The ‘Dot Plot’ is something that features in the Federal Open Market Committee (FOMC) decision on interest rates, along with the minutes of the meeting. Essentially what it is is a representation of the Fed officials’ (the folks part of the FOMC meeting) outlook on rates at a point in time. Put differently, it is the plot of what FOMC participants feel should be the appropriate federal funds rate at the end of the year; essentially charting the appropriate monetary policy path.
The background is that the US Federal Reserve (“the Fed”), as widely expected, raised rates on Wednesday by 25 percentage points, ending almost a decade long period of near-zero interest rates. Much of it is likely to have already been priced in. But how the Fed proceeds in its tightening cycle will be what we need to watch next year.
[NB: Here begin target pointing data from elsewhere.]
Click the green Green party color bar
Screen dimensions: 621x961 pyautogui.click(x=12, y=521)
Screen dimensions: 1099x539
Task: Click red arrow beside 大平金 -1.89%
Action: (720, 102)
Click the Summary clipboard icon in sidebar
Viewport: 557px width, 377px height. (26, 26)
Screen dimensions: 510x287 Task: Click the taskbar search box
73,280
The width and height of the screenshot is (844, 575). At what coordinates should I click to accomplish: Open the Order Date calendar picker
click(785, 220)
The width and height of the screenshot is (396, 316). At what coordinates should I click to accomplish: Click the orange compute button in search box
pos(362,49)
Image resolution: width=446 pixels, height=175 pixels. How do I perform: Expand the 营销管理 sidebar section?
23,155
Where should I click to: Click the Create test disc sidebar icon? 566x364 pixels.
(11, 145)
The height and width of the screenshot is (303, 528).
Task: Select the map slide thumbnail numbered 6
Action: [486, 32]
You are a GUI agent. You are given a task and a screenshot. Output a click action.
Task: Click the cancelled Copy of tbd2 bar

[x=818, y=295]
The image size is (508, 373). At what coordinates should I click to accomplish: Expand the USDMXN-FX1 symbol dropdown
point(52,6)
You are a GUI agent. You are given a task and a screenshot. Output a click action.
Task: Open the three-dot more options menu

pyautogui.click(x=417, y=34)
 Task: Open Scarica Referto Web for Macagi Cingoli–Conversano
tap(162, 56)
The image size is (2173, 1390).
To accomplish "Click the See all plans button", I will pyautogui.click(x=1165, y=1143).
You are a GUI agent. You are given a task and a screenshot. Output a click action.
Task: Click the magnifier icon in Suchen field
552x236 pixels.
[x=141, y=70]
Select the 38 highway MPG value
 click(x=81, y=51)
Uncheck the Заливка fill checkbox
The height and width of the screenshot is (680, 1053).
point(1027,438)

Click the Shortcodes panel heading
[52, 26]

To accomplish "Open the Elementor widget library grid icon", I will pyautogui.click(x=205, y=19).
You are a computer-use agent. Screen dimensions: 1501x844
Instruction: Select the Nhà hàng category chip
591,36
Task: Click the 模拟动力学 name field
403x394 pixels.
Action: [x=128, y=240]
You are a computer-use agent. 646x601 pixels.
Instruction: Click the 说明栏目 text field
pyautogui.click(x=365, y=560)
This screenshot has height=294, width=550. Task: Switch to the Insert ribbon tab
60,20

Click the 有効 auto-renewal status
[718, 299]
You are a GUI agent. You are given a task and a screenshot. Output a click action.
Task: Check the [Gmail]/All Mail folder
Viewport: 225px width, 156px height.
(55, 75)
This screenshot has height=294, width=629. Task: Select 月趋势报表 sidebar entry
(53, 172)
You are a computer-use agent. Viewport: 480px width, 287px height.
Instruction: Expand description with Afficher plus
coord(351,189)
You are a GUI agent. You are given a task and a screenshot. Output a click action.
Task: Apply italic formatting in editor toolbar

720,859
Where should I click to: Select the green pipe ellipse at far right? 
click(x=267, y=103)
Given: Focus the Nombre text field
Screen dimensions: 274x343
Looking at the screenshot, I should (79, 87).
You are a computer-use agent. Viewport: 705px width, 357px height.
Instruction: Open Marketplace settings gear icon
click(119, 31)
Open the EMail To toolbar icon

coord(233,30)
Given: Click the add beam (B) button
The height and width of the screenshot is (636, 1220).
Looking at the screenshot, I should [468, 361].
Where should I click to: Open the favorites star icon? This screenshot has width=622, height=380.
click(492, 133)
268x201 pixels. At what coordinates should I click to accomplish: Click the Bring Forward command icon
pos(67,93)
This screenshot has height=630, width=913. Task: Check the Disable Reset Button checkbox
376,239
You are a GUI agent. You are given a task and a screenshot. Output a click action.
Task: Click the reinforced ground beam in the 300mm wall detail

This is what the latest ‘Fed dot plot’, alongside the rate revision this week, looked like. The next edition – the update to this plot – will only be in its next meeting in March next year.
As the Fed explains:
This chart is based on policymakers’ assessments of appropriate monetary policy, which, by definition, is the future path of policy that each participant deems most likely to foster outcomes for economic activity and inflation that best satisfy his or her interpretation of the Federal Reserve’s dual objectives of maximum employment and stable prices.
Each shaded circle indicates the value (rounded to the nearest 1⁄8 percentage point) of an individual participant’s judgment of the midpoint of the appropriate target range for the federal funds rate or the appropriate target level for the federal funds rate at the end of the specified calendar year or over the longer run
In general, ‘dot plots’ are a widely used tool for statistical representation, and particularly useful for assessing distributions when there is a relatively small amount of observations.